Work instructions - Pictures are not part of the copy; reproduce the remaining data exactly.

(Beginning of Data extract)

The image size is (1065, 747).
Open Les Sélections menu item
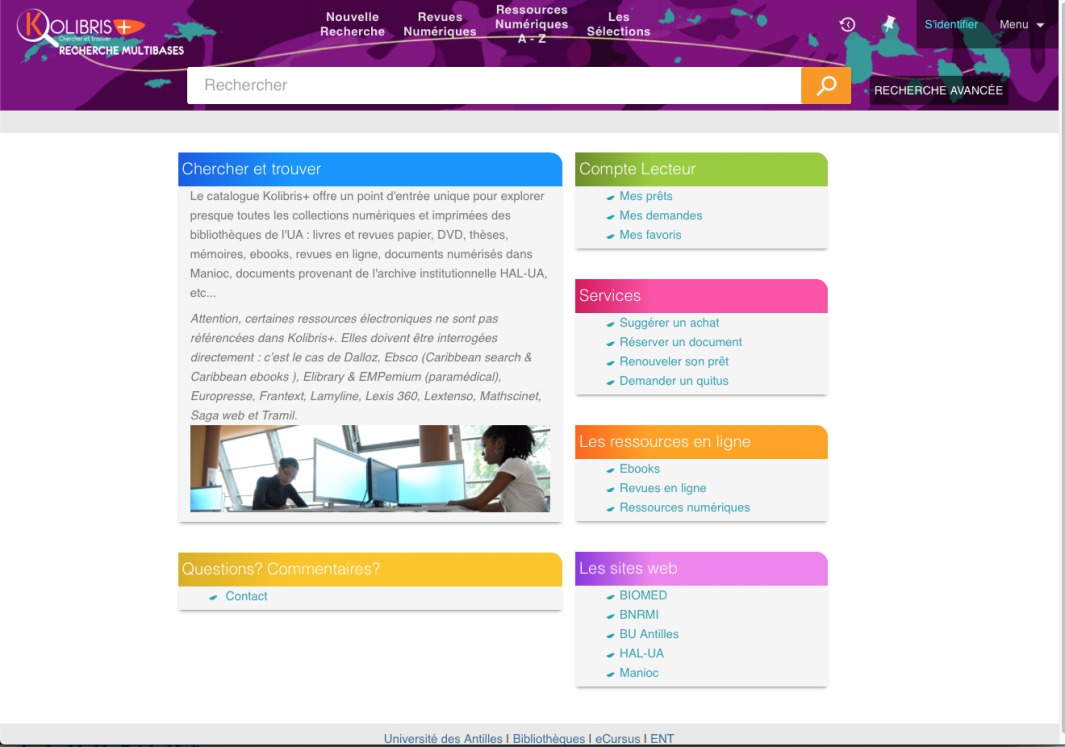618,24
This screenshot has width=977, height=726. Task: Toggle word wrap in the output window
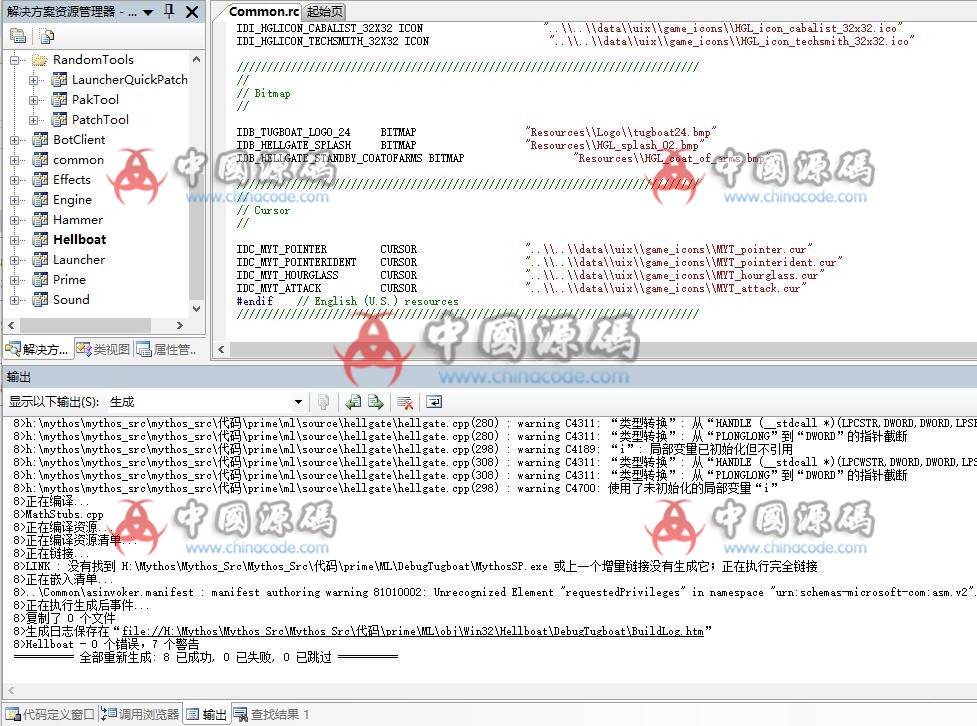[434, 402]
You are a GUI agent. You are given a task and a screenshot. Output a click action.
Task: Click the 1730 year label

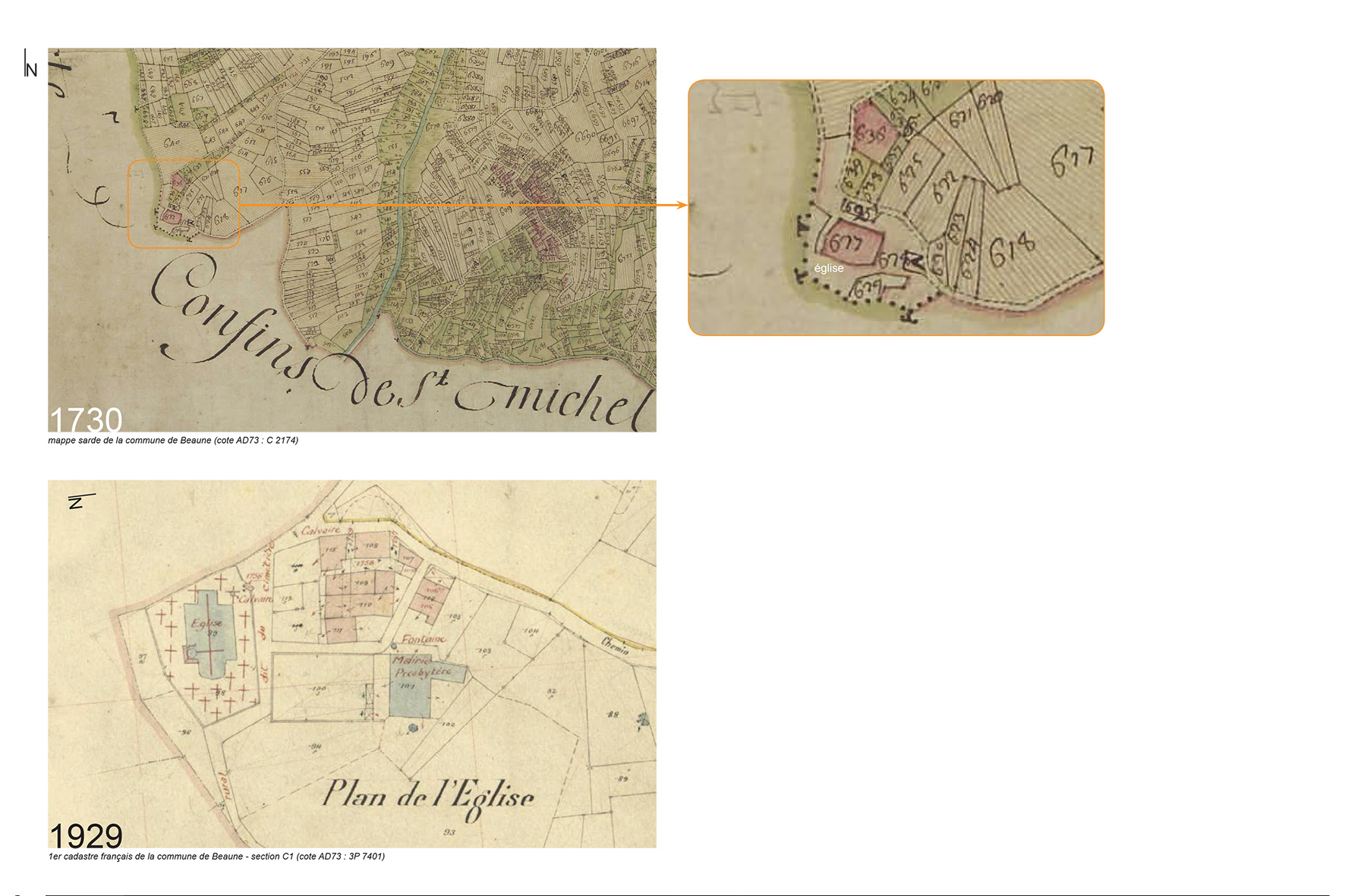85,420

(End of Data extract)

Answer for this exercise -
The image size is (1065, 747).
Open Les Sélections menu item
618,24
This screenshot has width=977, height=726. Task: Toggle word wrap in the output window
[434, 402]
You are a GUI agent. You are given a task and a screenshot. Output a click action.
Task: Click the 1730 year label

85,420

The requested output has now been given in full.